Currently, about 30% of auto manufacturing facilities can be considered smart factories. This will potentially adding $167 billion in productivity gains, Winkler and Mehl predict. They identify three key digital technologies that are enabling the smart factory:

  • “Connectivity: for example, leveraging the Industrial IoT to collect data from existing equipment and new sensors
  • “Intelligent automation: for example, advanced robotics, machine vision, distributed control, and drones
  • “Cloud-scale data management and analytics: for example, implementing predictive analytics/AI”

In addition, almost half (48%) of executives believe they’re making better progress on their smart factory roadmap, versus 38% of those surveyed in 2018, however, only one in 10 auto firms are currently reaping significant benefits from these smart factories.

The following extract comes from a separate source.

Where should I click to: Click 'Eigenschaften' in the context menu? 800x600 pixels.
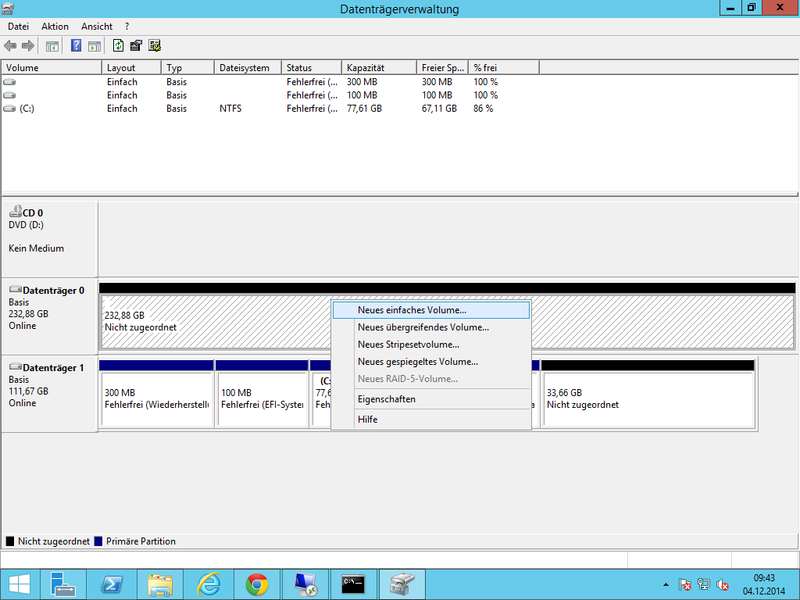coord(386,399)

Winkler and Mehl say a confluence of technology initiatives are needed to make this all possible:

IT–OT convergence: Information and operational technology and teams are integral to the success of smart factories. “End-to-end digital continuity, from design to operations, is only possible when all systems can be connected and speak to each other in a common language,” they explain. “This is why IT– OT convergence is such a critical aspect of achieving scale with smart factories.” At the same time, only 37% of organizations in the Capgemini survey said that they had “set up a new governance model to ensure that IT and OT work in synchronization. In addition, only around a third (34%) said they had a complete view of the data flows across all processes and all IT–OT systems.”

Industrial IoT keeps growing: These hyper-networking technologies are gaining prominence, the study finds. “While there are considerable challenges in scaling IIoT solutions – with only one in five auto firms saying IIoT is scalable – around a third agreed that it holds significant benefit potential.”

5G shows promise: “5G is a critical element in the automotive industry’s digital transformation,” Winkler and Mehl state. “Auto firms consider 5G to be a key, top-two enabler of their digital transformation, just behind cloud computing.”

Mercedes-Benz is one of the industry leaders when it comes to smart factories, Winkler and Mehl relate. The company has advanced digital-twin technology that can “virtually simulate its production process, right from the press plant to final assembly,” they explain. “To illustrate the scale of this, around 4,000 individual processes are examined for assembly alone, before production begins.”

Mercedes-Benz is also building what it calls “Factory 56” — a new smart factory that will be used to produce luxury, hybrid, pure electric, and self-driving cars. The factory also employs advanced data analytics to create self-learning and self-optimizing production systems, Winkler and Mehl add. “For example, its cylinder head production system captures and evaluates 600 parameters that influence quality, which has helped to reduce the rejection rate by a factor of 4.14.”

Taking the assembly line concept to the next level, the new Mercedes-Benz factory also employs “TecLines,” in which “driverless transport systems move build-in-programs from section to section,” Winkler and Mehl explain. “Quick reaction time is achieved by early detection of inconsistencies in the supply chain, using tracking and tracing.” In addition, the factory makes full use of IoT, based on a 5G mobile network now being tested.



About Joe McKendrick

Joe McKendrick is RTInsights Industry Editor and industry analyst focusing on artificial intelligence, digital, cloud and Big Data topics. His work also appears in Forbes an Harvard Business Review. Over the last three years, he served as co-chair for the AI Summit in New York, as well as on the organizing committee for IEEE's International Conferences on Edge Computing. (full bio). Follow him on Twitter @joemckendrick.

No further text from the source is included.